Within the data that follows, set down exactly the lines from the one containing "Image resolution: width=1196" through the one containing "You are a computer-use agent. 1568x326", both ends included.

Pixel coordinate grounding data:
>>>
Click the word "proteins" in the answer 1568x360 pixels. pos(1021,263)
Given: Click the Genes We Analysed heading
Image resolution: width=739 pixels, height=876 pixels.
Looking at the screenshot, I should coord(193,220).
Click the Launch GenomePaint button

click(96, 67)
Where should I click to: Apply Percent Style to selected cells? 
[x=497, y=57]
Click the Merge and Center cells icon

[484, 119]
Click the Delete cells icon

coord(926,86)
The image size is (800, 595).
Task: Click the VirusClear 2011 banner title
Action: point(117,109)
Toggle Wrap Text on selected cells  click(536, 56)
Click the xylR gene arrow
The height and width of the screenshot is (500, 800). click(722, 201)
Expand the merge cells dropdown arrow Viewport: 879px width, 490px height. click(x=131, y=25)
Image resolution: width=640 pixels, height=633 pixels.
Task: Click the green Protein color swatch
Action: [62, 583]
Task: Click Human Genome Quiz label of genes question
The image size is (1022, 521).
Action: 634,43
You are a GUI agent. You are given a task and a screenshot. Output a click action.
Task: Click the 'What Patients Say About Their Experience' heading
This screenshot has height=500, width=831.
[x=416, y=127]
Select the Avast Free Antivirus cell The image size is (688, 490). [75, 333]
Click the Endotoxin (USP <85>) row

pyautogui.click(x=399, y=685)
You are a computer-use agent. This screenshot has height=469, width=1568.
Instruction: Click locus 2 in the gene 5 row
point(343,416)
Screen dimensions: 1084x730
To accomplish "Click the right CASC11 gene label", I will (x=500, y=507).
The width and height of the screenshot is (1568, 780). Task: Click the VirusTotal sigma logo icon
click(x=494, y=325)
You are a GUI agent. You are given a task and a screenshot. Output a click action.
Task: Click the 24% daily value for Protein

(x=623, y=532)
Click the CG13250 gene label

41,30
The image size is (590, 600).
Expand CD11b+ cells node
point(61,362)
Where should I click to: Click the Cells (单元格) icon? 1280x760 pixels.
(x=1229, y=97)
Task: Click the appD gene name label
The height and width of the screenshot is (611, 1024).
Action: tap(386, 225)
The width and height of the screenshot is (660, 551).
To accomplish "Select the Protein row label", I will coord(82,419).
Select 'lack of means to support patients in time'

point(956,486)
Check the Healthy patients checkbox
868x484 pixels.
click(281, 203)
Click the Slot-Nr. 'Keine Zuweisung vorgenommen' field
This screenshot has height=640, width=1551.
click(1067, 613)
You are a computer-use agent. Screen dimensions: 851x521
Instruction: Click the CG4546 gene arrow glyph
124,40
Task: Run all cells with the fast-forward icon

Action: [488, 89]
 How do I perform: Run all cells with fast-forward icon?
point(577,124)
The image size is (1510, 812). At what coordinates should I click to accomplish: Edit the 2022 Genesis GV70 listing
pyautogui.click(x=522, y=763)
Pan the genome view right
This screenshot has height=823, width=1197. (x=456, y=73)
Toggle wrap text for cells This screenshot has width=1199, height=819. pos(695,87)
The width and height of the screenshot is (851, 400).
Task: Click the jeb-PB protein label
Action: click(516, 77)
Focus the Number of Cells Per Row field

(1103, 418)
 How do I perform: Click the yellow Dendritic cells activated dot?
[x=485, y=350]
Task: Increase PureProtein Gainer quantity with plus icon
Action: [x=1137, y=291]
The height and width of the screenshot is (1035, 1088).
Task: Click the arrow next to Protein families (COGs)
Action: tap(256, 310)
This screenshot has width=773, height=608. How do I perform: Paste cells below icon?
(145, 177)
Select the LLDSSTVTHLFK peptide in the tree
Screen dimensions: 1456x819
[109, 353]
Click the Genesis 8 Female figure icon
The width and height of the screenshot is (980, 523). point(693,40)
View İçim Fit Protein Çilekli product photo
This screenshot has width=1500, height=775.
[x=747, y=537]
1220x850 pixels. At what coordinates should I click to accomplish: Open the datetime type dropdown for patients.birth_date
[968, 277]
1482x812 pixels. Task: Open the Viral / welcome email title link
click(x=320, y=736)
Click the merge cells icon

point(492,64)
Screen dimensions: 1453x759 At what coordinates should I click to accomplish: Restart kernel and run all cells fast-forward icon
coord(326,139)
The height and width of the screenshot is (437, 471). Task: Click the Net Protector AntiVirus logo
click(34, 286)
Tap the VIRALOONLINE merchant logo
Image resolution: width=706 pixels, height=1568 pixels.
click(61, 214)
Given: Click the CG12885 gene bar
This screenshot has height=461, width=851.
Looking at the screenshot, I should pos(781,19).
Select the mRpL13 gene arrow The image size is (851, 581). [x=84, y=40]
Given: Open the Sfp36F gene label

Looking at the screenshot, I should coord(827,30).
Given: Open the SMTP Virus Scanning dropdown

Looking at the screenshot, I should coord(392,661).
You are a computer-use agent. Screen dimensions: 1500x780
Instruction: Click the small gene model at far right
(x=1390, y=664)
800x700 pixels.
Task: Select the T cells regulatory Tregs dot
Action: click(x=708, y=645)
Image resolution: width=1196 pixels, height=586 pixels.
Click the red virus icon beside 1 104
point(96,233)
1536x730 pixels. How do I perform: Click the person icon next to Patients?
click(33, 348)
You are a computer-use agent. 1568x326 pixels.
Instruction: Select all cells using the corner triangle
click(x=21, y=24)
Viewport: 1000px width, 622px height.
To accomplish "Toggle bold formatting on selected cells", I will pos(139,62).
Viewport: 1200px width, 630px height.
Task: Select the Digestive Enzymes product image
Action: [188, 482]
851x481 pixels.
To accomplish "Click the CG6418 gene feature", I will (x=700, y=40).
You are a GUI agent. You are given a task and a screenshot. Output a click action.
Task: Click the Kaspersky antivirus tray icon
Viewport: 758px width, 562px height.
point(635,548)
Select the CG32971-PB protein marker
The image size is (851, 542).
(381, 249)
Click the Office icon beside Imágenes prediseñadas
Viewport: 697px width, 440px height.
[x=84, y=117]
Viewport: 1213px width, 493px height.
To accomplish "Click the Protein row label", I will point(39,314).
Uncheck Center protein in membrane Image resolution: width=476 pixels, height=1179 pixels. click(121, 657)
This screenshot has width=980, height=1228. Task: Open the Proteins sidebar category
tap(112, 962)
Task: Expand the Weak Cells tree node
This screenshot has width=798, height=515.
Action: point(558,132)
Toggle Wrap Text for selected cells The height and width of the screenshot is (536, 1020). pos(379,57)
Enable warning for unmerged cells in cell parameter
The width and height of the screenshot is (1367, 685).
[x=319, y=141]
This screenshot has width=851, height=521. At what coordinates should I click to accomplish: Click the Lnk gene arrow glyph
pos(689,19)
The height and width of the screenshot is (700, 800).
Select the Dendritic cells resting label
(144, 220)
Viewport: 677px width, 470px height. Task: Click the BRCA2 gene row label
<<<
SOLVED PROBLEM:
Image resolution: width=1196 pixels, height=586 pixels.
Click the red virus icon beside 1 104
point(96,233)
1536x730 pixels. How do I perform: Click the person icon next to Patients?
click(33, 348)
You are a computer-use agent. 1568x326 pixels.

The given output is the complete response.